La BCT peut-elle s’inspirer de l’action de la BCE pour raviver une croissance en manque de souffle ? Les autorités monétaires tunisiennes peuvent-elles s’inspirer de la politique ultra-expansionniste de la BCE pour redonner des couleurs à des fondamentaux en berne ? Plusieurs facteurs expliquent l’étroitesse du champ d’action de la BCT.
Pour donner des éléments de réponse à ces questions, nous avons commencé dans une première partie de notre analyse intitulée « Le stimulus monétaire de la BCE est-il à la portée de la BCT ? » publiée par le département de la recherche de MAC SA, par un rappel du package des instruments avancés par la BCE lors de sa dernière réunion du 10 mars 2016.
Dans cette deuxième partie de notre analyse, nous allons essayer de repérer les contraintes qui pèsent sur la politique monétaire de la BCT et qui empêchent l’activation de certains instruments.
Enfin, nous préciserons les conditions nécessaires pour l’élargissement de la gamme des instruments monétaires mis à la disposition de la BCT.
Une question de priorité
Les dirigeants de la BCE priorisent les mesures qui permettent de faire repartir l’inflation et la croissance dans la Zone euro. Ceux de la BCT partagent les mêmes soucis en matière de croissance, mais ils restent vigilants face au risque inflationniste. Car tous les ingrédients d’un dérapage demeurent présents : pressions baissières sur le dinar, revendications salariales excessives, contrôle partiel des circuits de distribution, … Et les gains enregistrés en matière d’inflation (de 6% en juin 2014 à 3.3% en février 2016) ne sont pas encore rassurants, comme en témoigne le maintien de l’inflation sous-jacente à un niveau relativement élevé (4,7% en février 2016).
En ouvrant les vannes de la liquidité, les dirigeants de la BCE voudraient rapprocher l’inflation de l’objectif de 2%, alors que les prévisions tablent sur 0,1%. Cette différence de contexte, où les menaces inflationnistes continuent de peser sur l’économie tunisienne, justifie le maintien par la BCT de ses taux directeurs à un niveau positif, et explique le glissement des taux européens en territoire négatif.
Une question de dynamisme du marché obligataire
Rappelons que le Quantitative easing se transmet à l’activité économique, entre autres, via la baisse des taux longs. Les achats massifs d’obligations souveraines poussent les cours à la hausse, et du coup, ils provoquent la chute des taux longs.
Aujourd’hui, les économies européennes se refinancent à des taux extrêmement bas. Le 30 mars, l’Allemagne s’est refinancée à un taux de 0,15%, la France à 0,44% et l’Italie à 1,27%. Cette situation est très profitable aux finances publiques de ces économies qui demeurent piégées dans les méandres de la crise de la dette souveraine, dans la mesure où la faiblesse des taux favorise l’allègement de la charge de leurs dettes.

SECTION DES DONNÉES:
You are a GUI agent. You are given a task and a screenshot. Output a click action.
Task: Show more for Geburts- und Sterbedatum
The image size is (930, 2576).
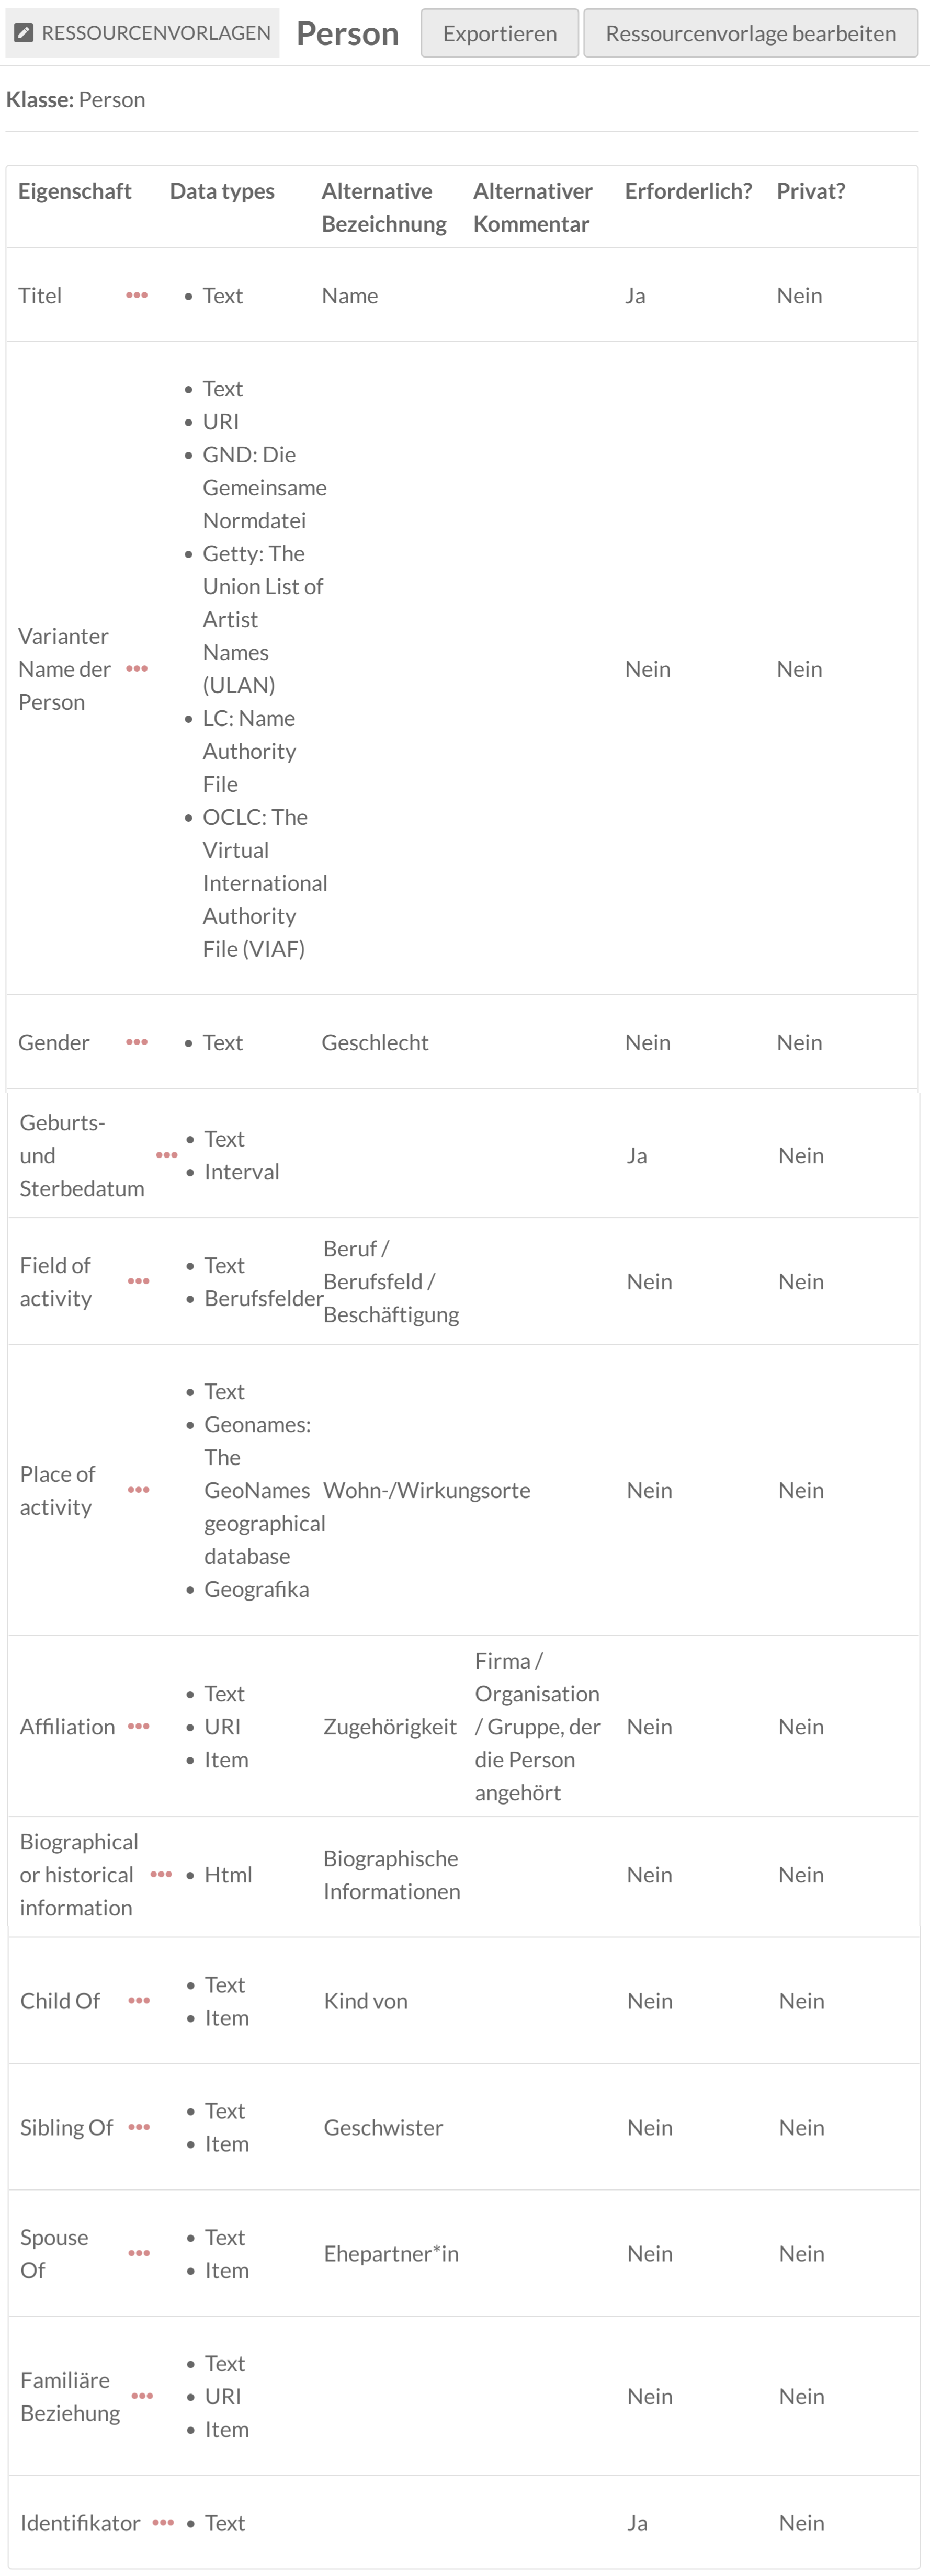[167, 1155]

LISTE DES TÂCHES:
a) Dans le texte sur la politique monétaire de la BCT, indiquez à quel taux l’Allemagne s’est refinancée le 30 mars.
b) Poursuivez le texte sur la politique monétaire de la BCT à partir de sa dernière phrase.

RÉPONSES PAR TÂCHE:
a) À un taux de 0,15 %.

b)
Dans un marché obligataire défiguré (absence d’une valorisation « mark-to-market » pour les portefeuilles obligataires ; domination des opérations de gré à gré ; sous estimation du risque corporate par rapport au risque souverain, mauvaise évaluation du risque de subordination, …).
Et plus précisément lorsque le dynamisme du marché secondaire fait défaut, comme c’est le cas de la Tunisie, le recours aux instruments non-conventionnels ne se justifie pas. Résultat : le Trésor tunisien se retrouve condamné à se refinancer à des taux supérieur à 5% aussi bien sur le marché domestique que sur le marché international des capitaux.
Une question de présence de «l’effet de richesse» dans le comportement des agents
Les Bourses européennes profitent des interventions musclées des Banques centrales sur les marchés. Ce qui est loin d’être le cas en Tunisie. Malgré l’avalanche de liquidités injectées par la BCT depuis la Révolution de janvier 2011 (près de 5 milliards de dinars aujourd’hui contre 962 millions de dinars en décembre 2010), aucun signe significatif de flambée des cours boursiers n’a été observé sur la place de Tunis.
Sur les places européennes, une hausse des cours, laissant présager la formation d’une bulle financière, commence à inquiéter les observateurs. Toutefois, malgré la hausse des marchés, «l’effet de richesse » n’est pas encore au rendez- vous. Du coup, la demande interne (consommation et investissement) ne décroche pas.
Le marché obligataire : l’urgence d’une réforme pour donner des ailes à la BCT
Comment le développement du marché obligataire pourrait améliorer l’efficacité de la politique monétaire ? L’histoire récente de la crise financière des subprimes a montré à quel point le dynamisme du marché obligataire, et plus précisément l’activation du compartiment secondaire de ce marché, pourrait améliorer l’efficacité de la politique monétaire.
En cas de dégradation de la conjoncture économique et de montée des pressions récessionnistes, les Banques centrales seront amenées à baisser leurs taux directeurs. Or, dans certains cas, les taux d’intérêt atterrissent dans la zone de trappe à liquidité et l’économie ne démarre pas.
Dans une telle situation, les autorités monétaires pourraient recourir au marché obligataire pour activer les instruments non conventionnels (Quantitative easing, Credit easing, Operation twist, …). Seuls les économies disposant d’un marché obligataire dynamique pourront recourir à ce type d’instrument.
Dans le cadre de ces politiques, les Banques centrales interviennent sur le compartiment secondaire du marché obligataire pour acheter des titres longs, poussant les cours des obligations vers la hausse et entraînant la baisse des taux d’intérêt à long terme.
Cette opportunité n’est pas offerte aux économies en développement, dont le marché obligataire secondaire est quasi inexistant, comme c’est le cas de la Tunisie. L’intervention de la Banque centrale sur le marché obligataire serait très utile pour contrecarrer l’essoufflement des instruments monétaires conventionnels.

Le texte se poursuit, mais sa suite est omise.